Any time of the year is a good time for using simple techniques that require very little extra time, but add excitement to everyday meals.

Using glazes is perhaps one of the very simplest, yet it can transform a quite ordinary dish into a culinary delight.

Our recipes today are the essence of simplicity, but by no means plain.  They are ideal for family dining and marvelous for dinner parties as well.  You can substitute Rock Cornish Hens as a great variation.

The Recipes
Chicken Teriyaki with Plum Glaze
Chicken with Apples & Honey Glaze
Chicken with Orange Apricot Glaze
Chicken with Maple Glaze & Pecans


Chicken Teriyaki with Plum Glaze

2 fryer chickens, cut into pieces.  Baste generously
      with Lawry's Teriyaki  Marinade.  Sprinkle with salt,
      pepper and garlic powder to taste.

Roast chicken in a preheated 350° oven for about 40 minutes.  (Depending on size, the chicken should be about half cooked.)  Baste with Plum Glaze 2 or 3 times during the remainder of the cooking time, about 40 minutes more.  Excellent with  Fried Rice.  Serves 6.

Plum Glaze

1             cup plum preserves
2             tablespoons ketchup
1            tablespoon wine vinegar
2             tablespoons brown sugar

 Combine all the ingredients and heat through until blended.  Glaze will store for weeks, in the refrigerator.  However, warm it through before using.

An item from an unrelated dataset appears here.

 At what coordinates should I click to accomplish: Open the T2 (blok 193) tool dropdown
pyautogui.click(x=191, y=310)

Chicken with Apples & Honey Glaze

2   fryer chickens, cut up, (2 1/2 to 3 pounds, each).
        Sprinkle with  salt, pepper and garlic
6   medium apples, cored, peeled and cut in
6   tablespoons butter (3/4 stick) melted

1/2  cup honey        
1/4  cup apple juice
2  tablespoons brown sugar

Place apples in a 9x13-inch roasting pan along the sides. Place prepared chicken in roasting pan and brush with melted butter. Roast chicken in a 325° oven for 45 minutes. Meanwhile, heat together the honey, apple juice and brown sugar until the mixture is blended.

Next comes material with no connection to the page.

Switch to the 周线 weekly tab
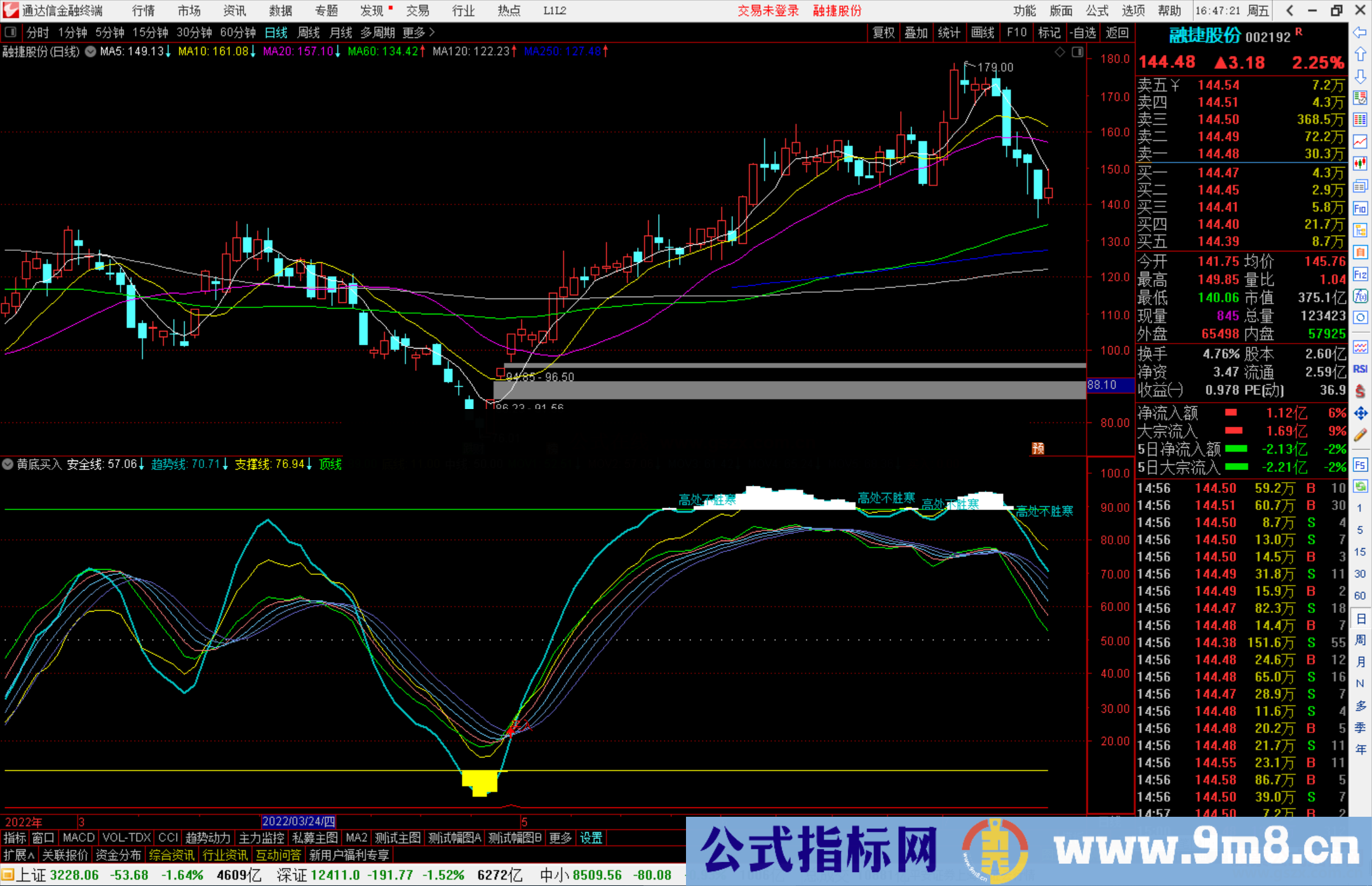This screenshot has height=886, width=1372. tap(309, 32)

Baste the chicken with the honey mixture and continue cooking for another 30 minutes. Baste frequently. Chicken will be a rich golden color. Serve apples as an accompaniment. Serves 6.


Chicken with Apricots & Orange Glaze

2    fryer chickens, cut into pieces, sprinkle with salt,
         pepper and  garlic powder and dust lightly with
1/4  cup butter
1/4  cup oil

In pan you will bake chicken, melt butter and mix in oil. Roll chicken pieces in butter, oil mixture and coat them evenly. Bake chicken in a 325° oven for 45 minutes. Now baste chicken with Honey Orange Glaze and place apricots and raisins around chicken pieces. Continue basting every 10 minutes until chicken is tender, about 30 minutes more. Serves 6.

Honey Orange Glaze:
1/2   cup honey
1/2   cup reserved apricot syrup
2   tablespoons lemon juice
1/2   cup orange marmalade
1   tablespoon grated orange peel

In a pan, combine all the ingredients and heat through until the mixture is blended.

Fruit Mixture:
1    can (1 pound) apricots. Remove pits and slice into
            fourths. Drain the fruit and reserve 1/2 cup of
            the  syrup for the glaze.
1/2   cup golden raisins

 Note--Entire dish can be cooked earlier in the day and refrigerated.


Chicken with Maple Glaze & Pecans

  2   frying chickens, cut into pieces, sprinkle  
              with salt, garlic powder and paprika
1/4   cup butter, melted
   2   tablespoons oil
1/2   cup maple syrup
1/2   cup coarsely chopped pecans

Mix butter and oil together and place in pan you will bake chicken. Roll chicken pieces in butter, oil mixture and coat evenly. Bake chicken in a 325° oven for 45 minutes.

Baste chicken with maple syrup and bake another 20 minutes, basting frequently. Sprinkle with pecans and bake another 10 minutes until chicken is glazed a lovely caramel color. Watch the pecans. Do not overbake at this point or pecans will burn. Serves 6.